### What you have to do:
Make an exact copy of the records below, leaving every image out.

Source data
○ ○ ○ ○ ○

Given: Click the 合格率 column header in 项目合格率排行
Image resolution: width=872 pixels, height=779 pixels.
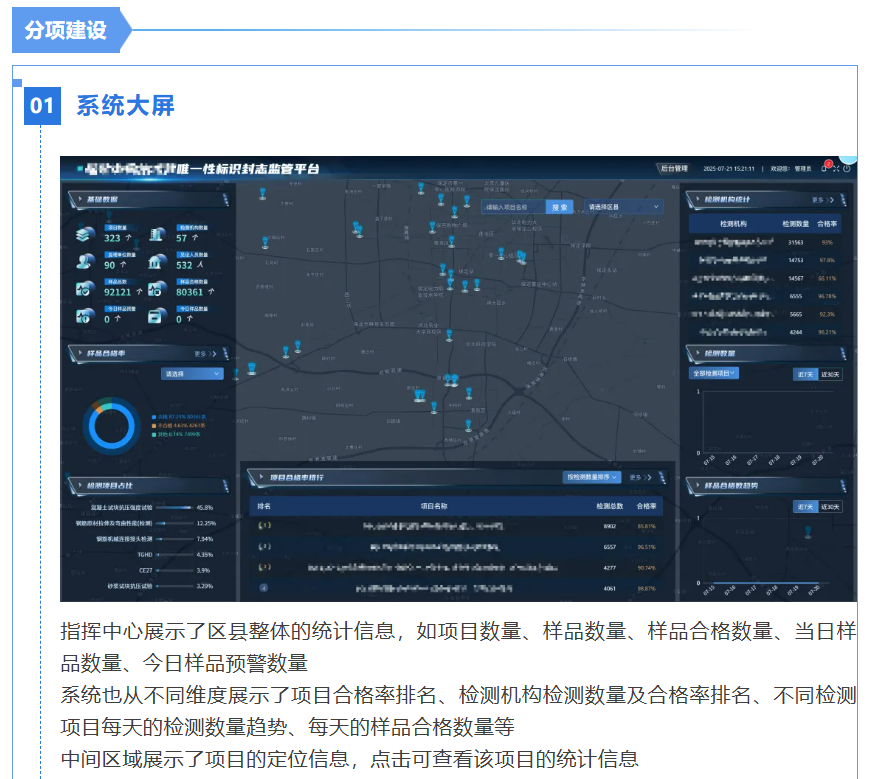Looking at the screenshot, I should click(646, 507).
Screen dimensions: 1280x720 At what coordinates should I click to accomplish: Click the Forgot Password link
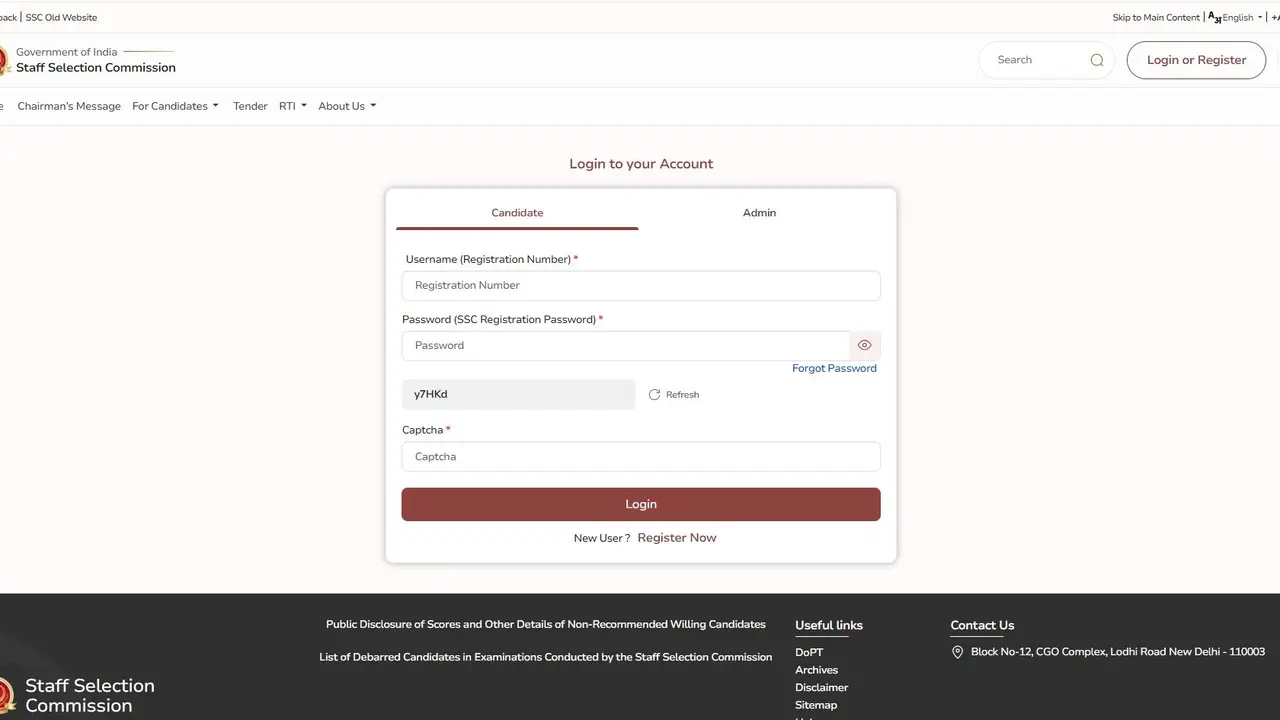pos(834,368)
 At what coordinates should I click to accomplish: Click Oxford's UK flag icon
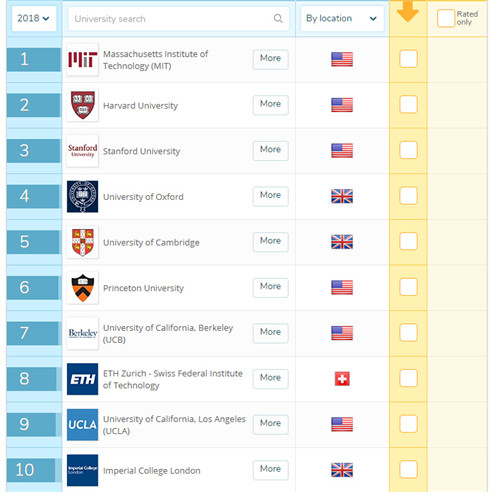coord(342,196)
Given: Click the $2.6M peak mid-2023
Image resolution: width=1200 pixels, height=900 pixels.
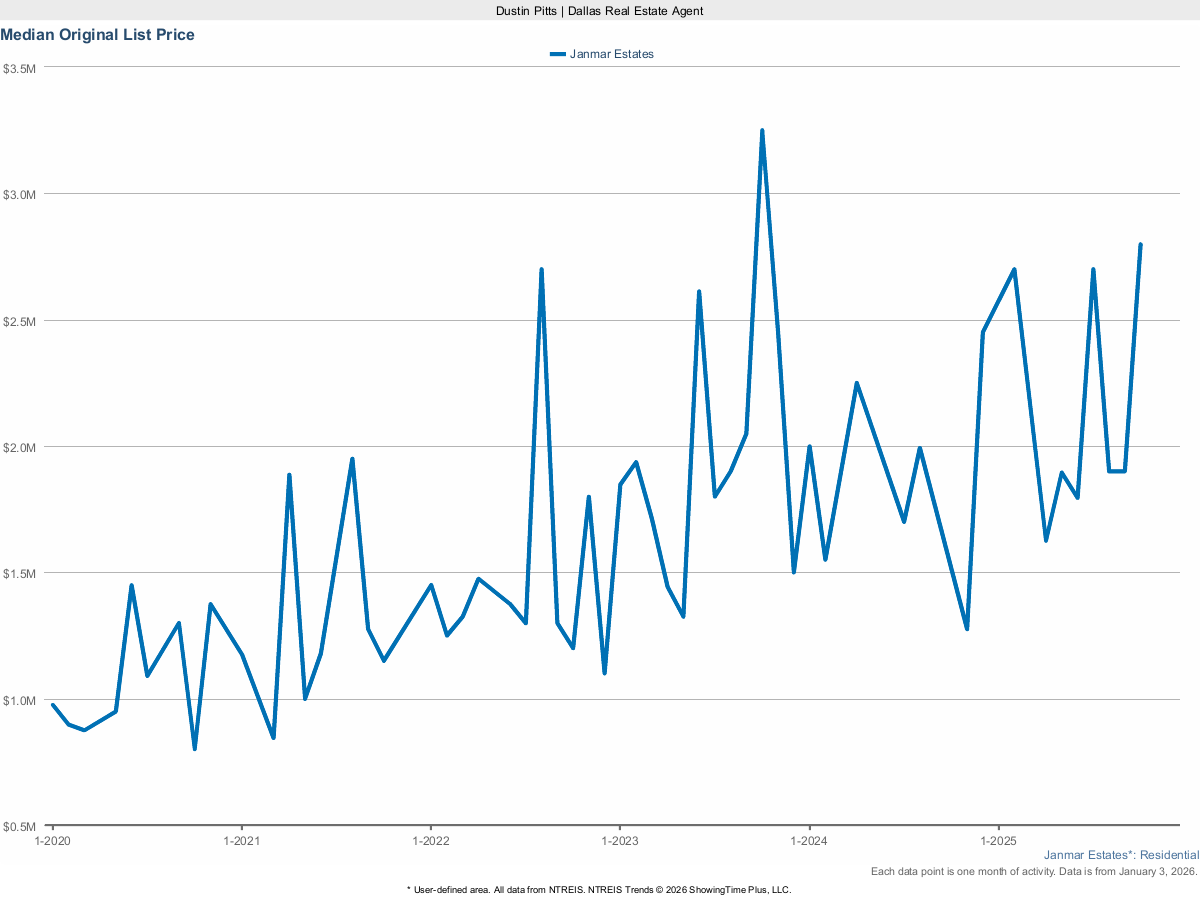Looking at the screenshot, I should (699, 291).
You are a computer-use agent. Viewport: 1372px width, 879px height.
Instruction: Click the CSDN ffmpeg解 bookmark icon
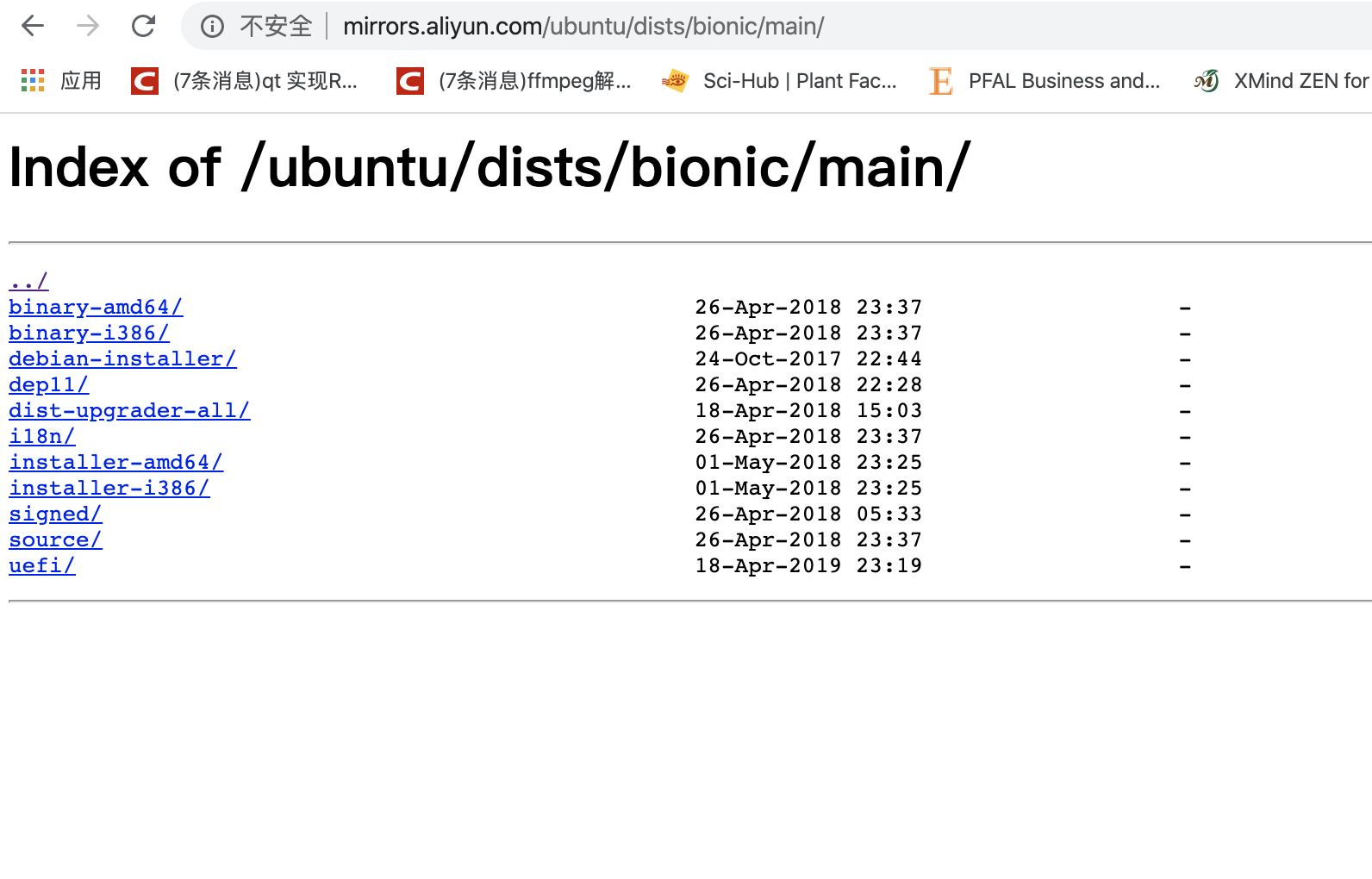pos(409,80)
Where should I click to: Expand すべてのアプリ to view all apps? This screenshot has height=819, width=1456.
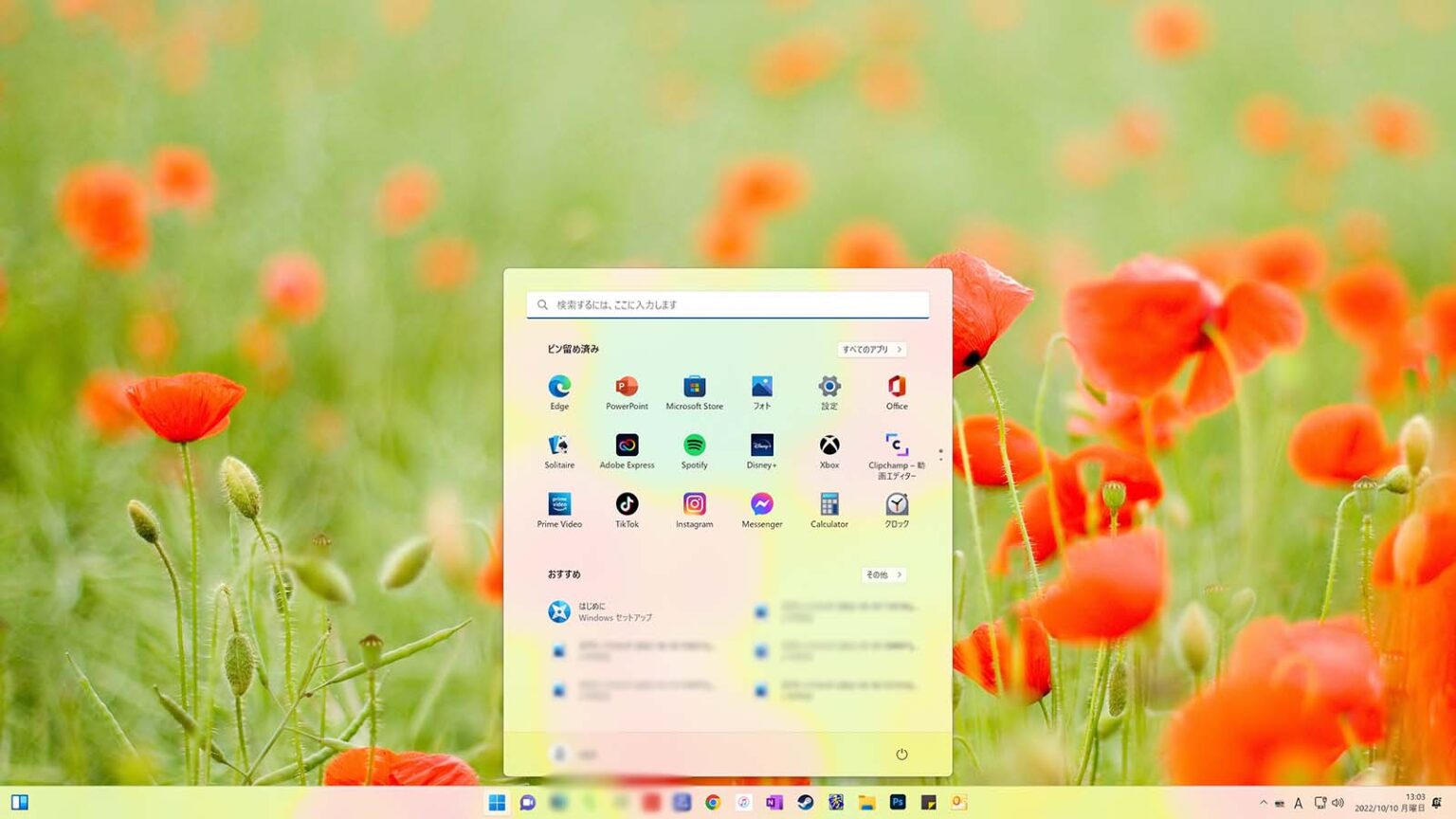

○ ○ ○ ○ ○

### Written solution:
Given: Click the 合格率 column header in 项目合格率排行
Image resolution: width=872 pixels, height=779 pixels.
Looking at the screenshot, I should click(646, 507).
Screen dimensions: 1280x720 At what coordinates should I click to accomplish: Click the Forgot Password link
pos(834,368)
 At what coordinates should I click to accomplish: Click Oxford's UK flag icon
coord(342,196)
Given: Click the $2.6M peak mid-2023
Image resolution: width=1200 pixels, height=900 pixels.
Looking at the screenshot, I should (699, 291).
You are a computer-use agent. Viewport: 1372px width, 879px height.
Instruction: Click the CSDN ffmpeg解 bookmark icon
pos(409,80)
Where should I click to: Expand すべてのアプリ to view all apps? This screenshot has height=819, width=1456.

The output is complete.